State comptroller's audit finds problems in Otselic

Jul. 22—A New York State Comptroller's audit of the town of Otselic pointed out several problems with financial reporting and found a conflict of interest.

The report's key findings were as follows: the supervisor did not provide the town board with accurate financial reports; the board did not review the supervisor's financial reports yearly; the required yearly financial reports were not filed to the comptroller's office from 2016 through 2020; a board member had a prohibited interest in the contracts between the town and his auto parts businesses; and the town board did not adopt a code of ethics policy required by law.

The report said Supervisor Marjorie Davis took office in January 2018. It said the prior supervisor did not file the annual reports in 2016 and 2017. It said Davis told the auditors that she didn't have access to the previous supervisor's records and because those two years' reports weren't filed, she couldn't file the 2018 and 2019 financial reports.

The report said auditors reviewed the supervisor's accounting records for accuracy for the December 2018 and 2019 general, highway, water and trust and agency funds. Auditors looked at 22 deposits and interfund transfers "totaling approximately $200,000," 87 canceled check images "totaling approximately $79,500," and six cash withdrawals "totaling $199,000."

They then looked to see if the money was recorded accurately in the supervisor's financial records. The report found that the withdrawals were not recorded in the accounting software, but were deposited in other town accounts. The audit said the supervisor did not record "19 transactions totaling $127,000," in the accounting software of the deposits and transfers, however, "one totaling $25,000 was recorded twice." For the canceled checks the report said, "Aside from minor discrepancies discussed with Town officials, these disbursements were appropriately recorded and for proper Town purposes."

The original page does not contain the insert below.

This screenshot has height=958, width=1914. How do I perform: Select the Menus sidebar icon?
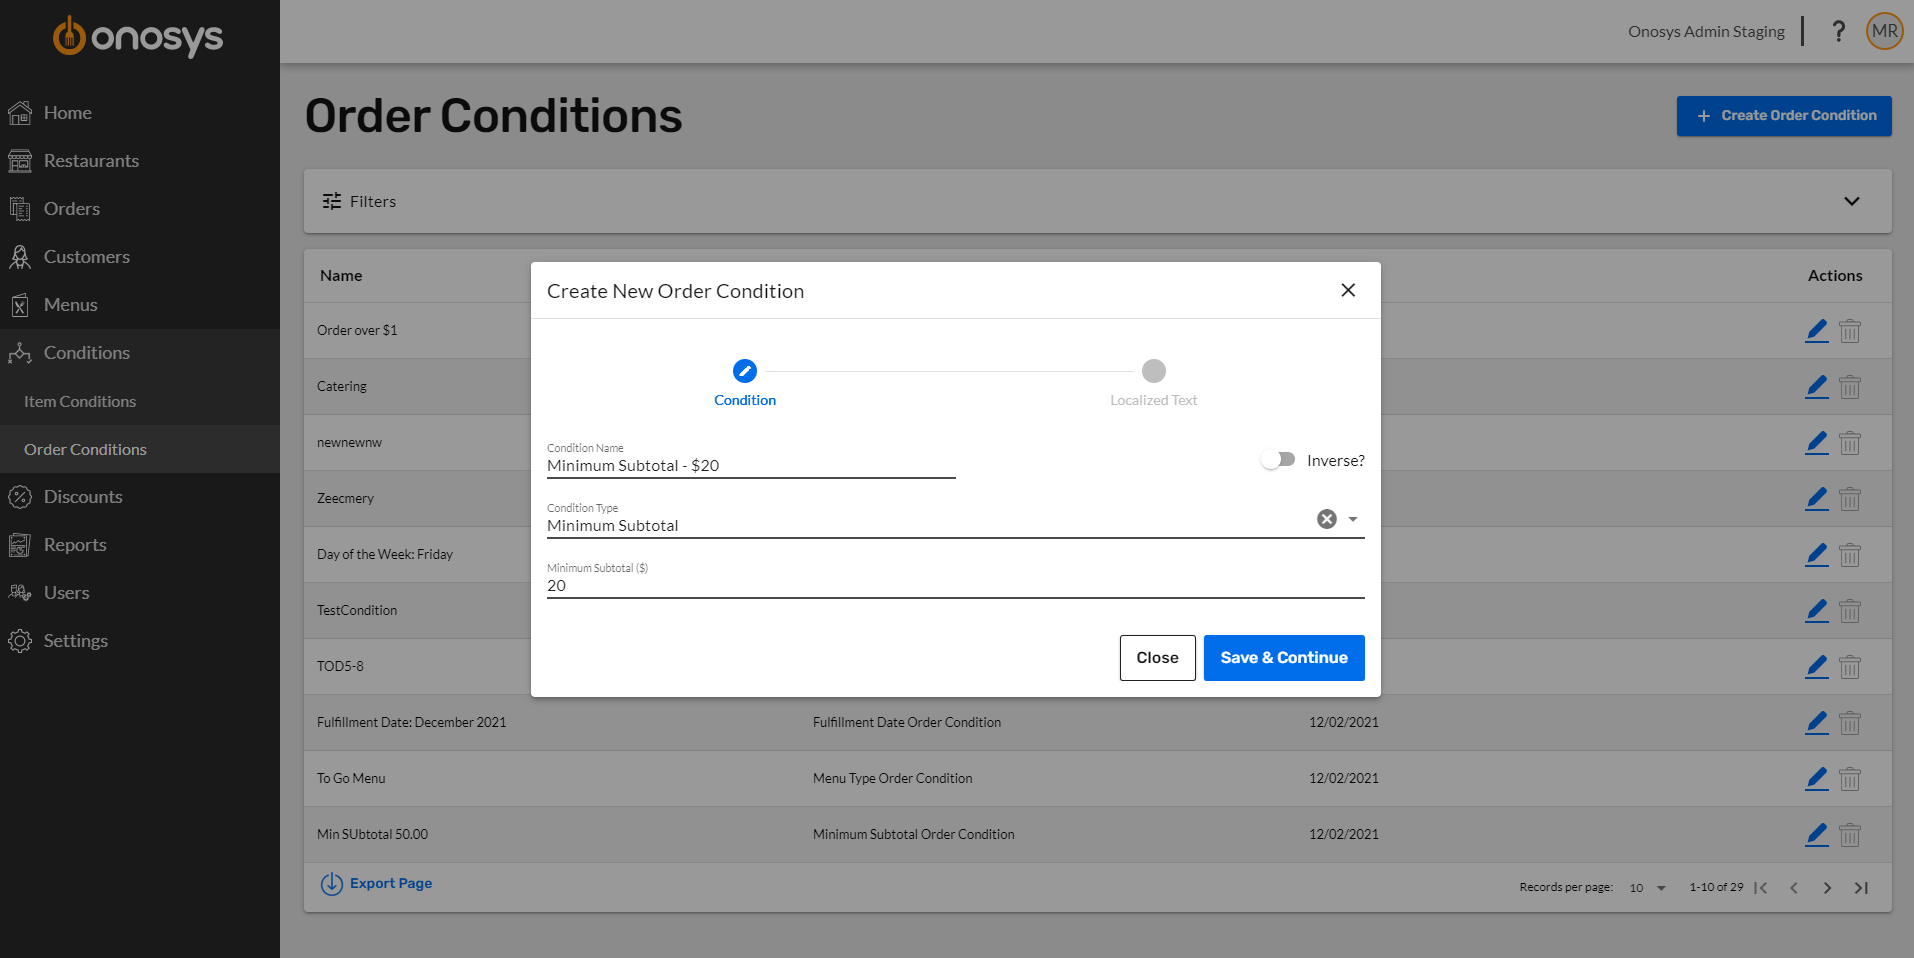pos(21,304)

According to the report, Davis told the auditors that she didn't know the software and was, "trying to obtain training on how to use the software."

The audit said the town board did not audit or have a public accountant audit the supervisor's financial reports annually. It said board members were unaware that they had to audit the financials of the supervisor yearly and figured they didn't need to, "because the Supervisor submitted financial reports to the Board," monthly.

The comptroller's office made several recommendations to the board and supervisor, including periodically reviewing the supervisor's financial records, auditing the supervisor's financial records annually, correcting errors in the accounting records and maintaining accurate records.

Davis and the town board responded to the audit in a letter dated June 8. It said: "The Board acknowledges that it has not received nor asked for several of the monthly reports recommended. However, the Board has received and reviewed financial reports from the Supervisor at every meeting since the current supervisor took office January 1, 2018."

The audit also found a conflict of interest with a board member and contracts his businesses received from the town. According to the audit, state law allows up to $750 in contracts between a town employee or board member and the town. The audit said the town board member was president and owned more than 5% of the stock in two automotive supply businesses where the town buys supplies.

According to the audit, one of the businesses made $2,463 in 2019 and $1,132 as of July 31, 2020, while the other business made $1,036 in 2019 and $565 as of July 31, 2020. Auditors reviewed all the invoices submitted by the businesses.

"Although our testing did not reveal any irregularities in pricing, when officials, in their private capacities, conduct business with the municipality for which they serve, the public may question the appropriateness of these transactions," the report said. "Such transactions may create an actual conflict of interest or, at a minimum, the appearance of impropriety."

The town responded to the conflict of interest in the letter of response, "Town officials agree in theory with the concept of 'conflict of interest.' The reality in small towns is a bit different. In a small town, such as Otselic, conflicts of interest are nearly impossible to avoid."

The report stated that the town board did not have a code of ethics as required by law. The letter in response did not address that problem.